Item-finding records:

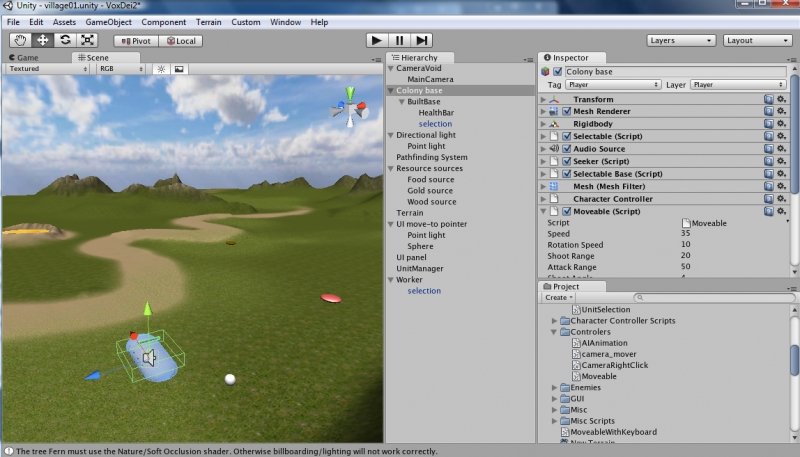The height and width of the screenshot is (457, 800).
Task: Click the Pivot toggle button
Action: coord(137,41)
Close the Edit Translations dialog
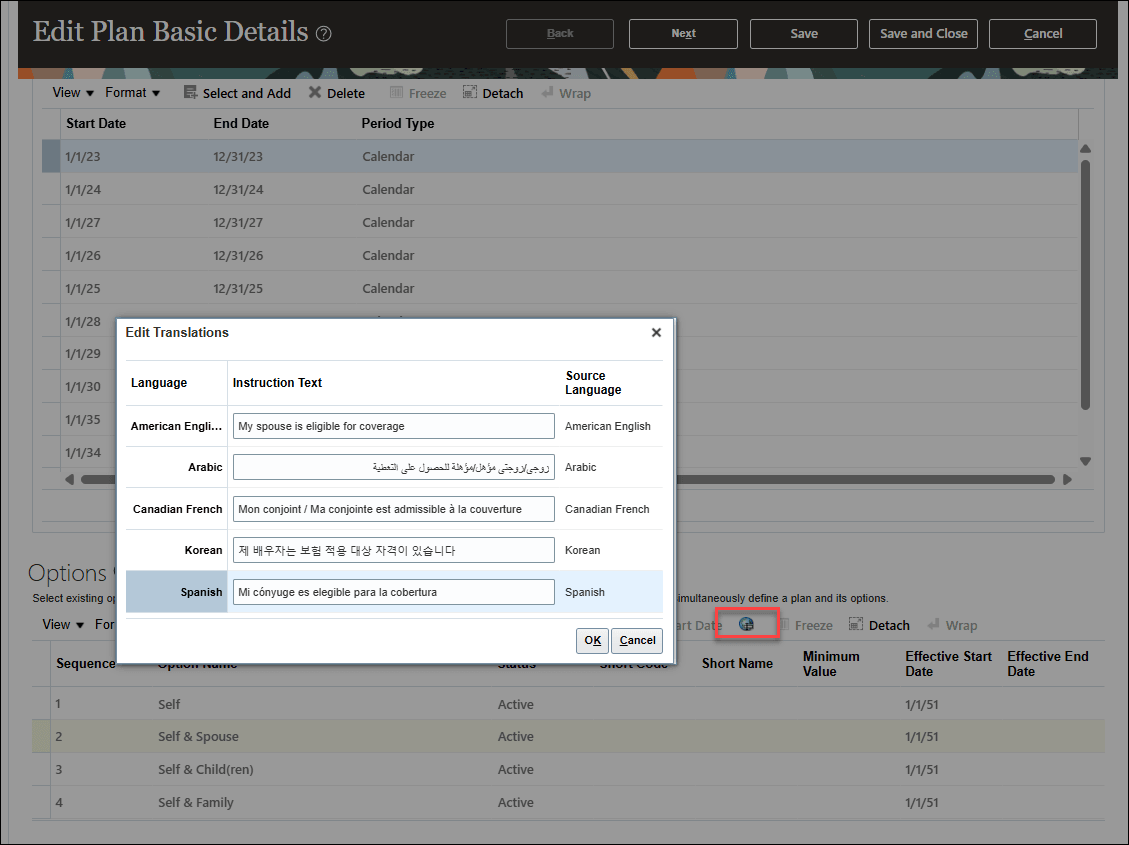Viewport: 1129px width, 845px height. tap(656, 332)
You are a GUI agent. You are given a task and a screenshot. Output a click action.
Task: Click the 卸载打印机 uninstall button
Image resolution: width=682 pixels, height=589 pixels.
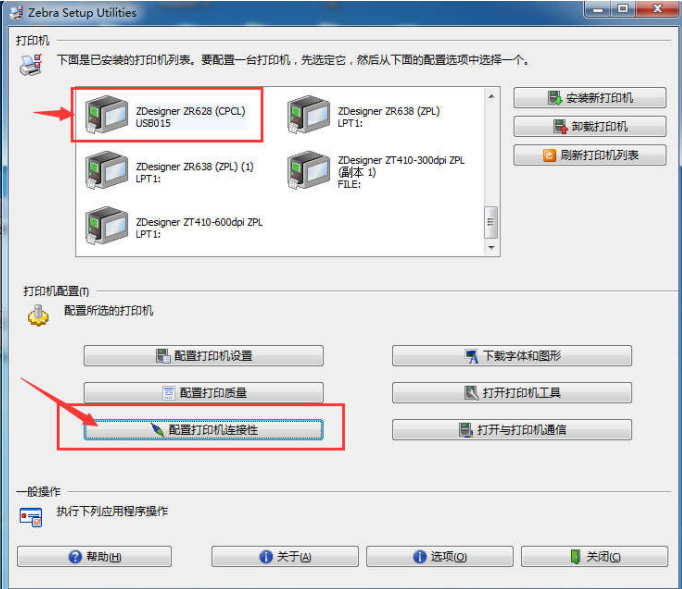coord(589,127)
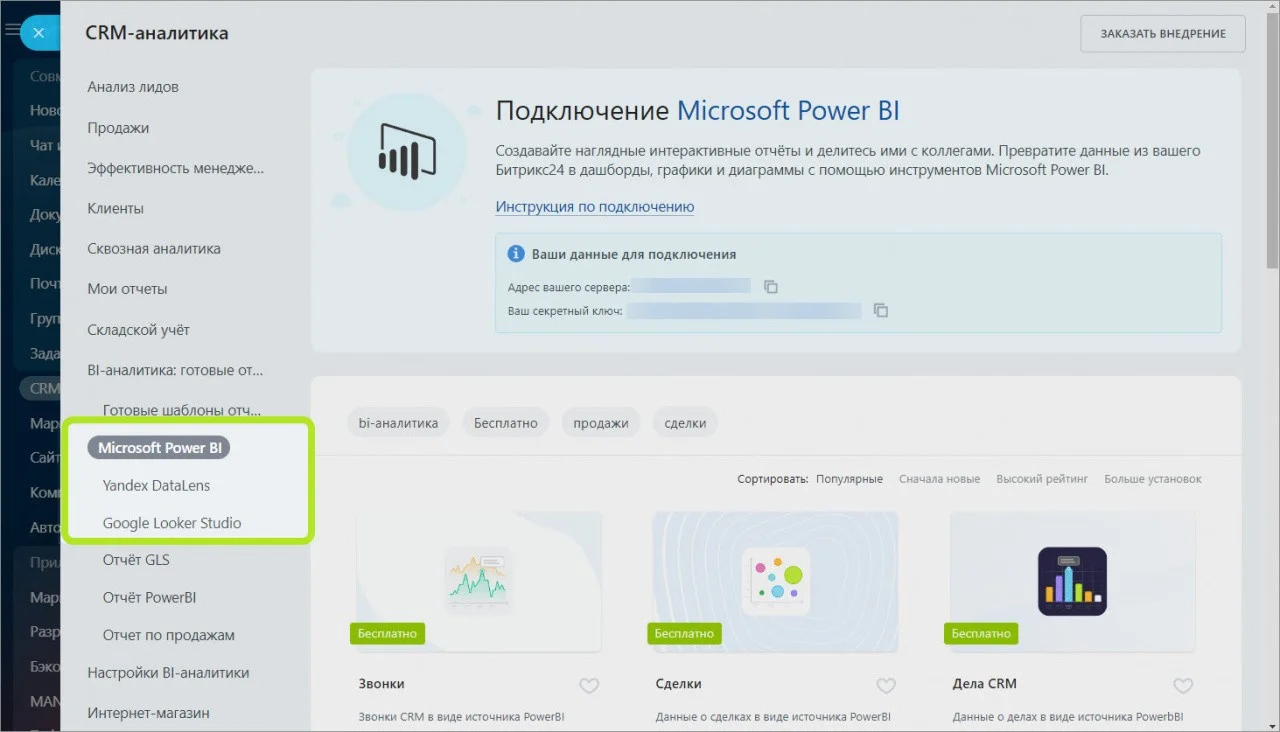Close the CRM analytics slider panel
The height and width of the screenshot is (732, 1280).
(38, 33)
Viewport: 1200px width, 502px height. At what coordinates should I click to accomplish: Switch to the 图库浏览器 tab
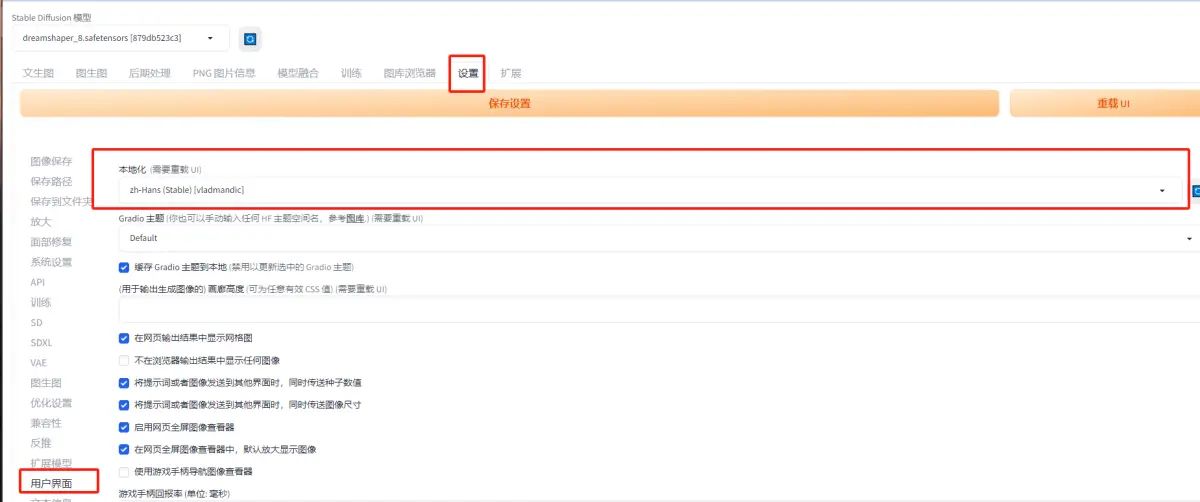[x=409, y=73]
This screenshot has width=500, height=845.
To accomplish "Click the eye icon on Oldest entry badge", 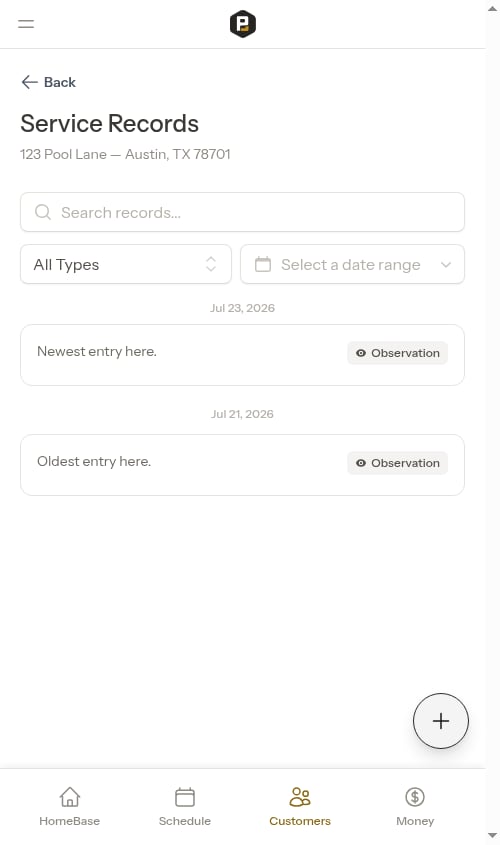I will 361,463.

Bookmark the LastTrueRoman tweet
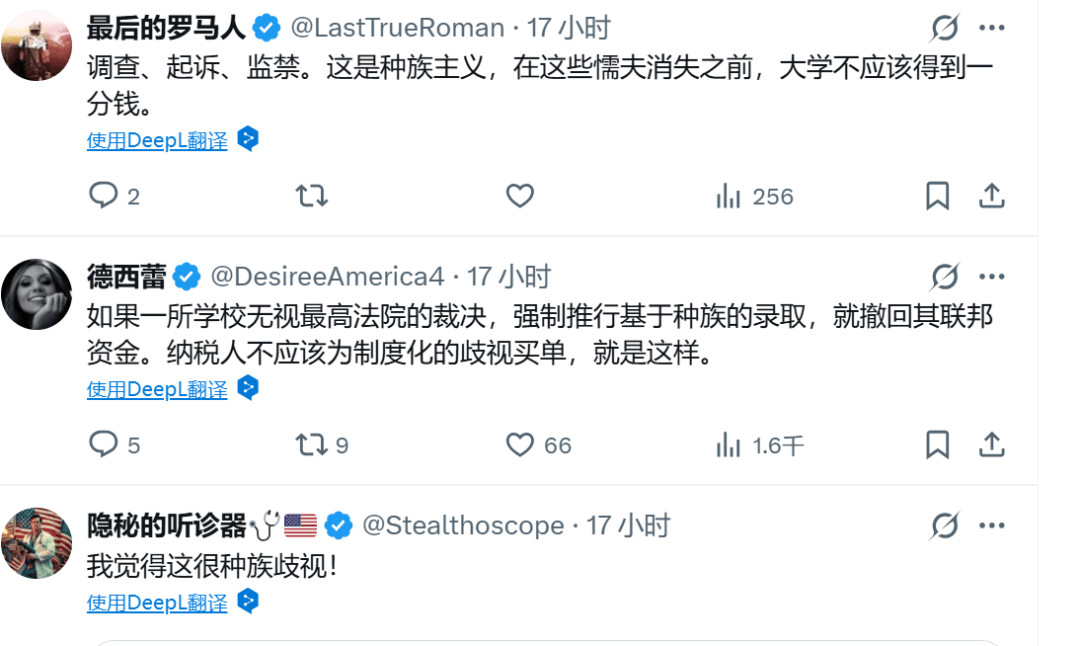937,196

→ REQUIRED TASK
Count the lines above that contain the string "button", treating uppercase and lowercase as different. Give only the number.

→ EXERCISE RESPONSE
2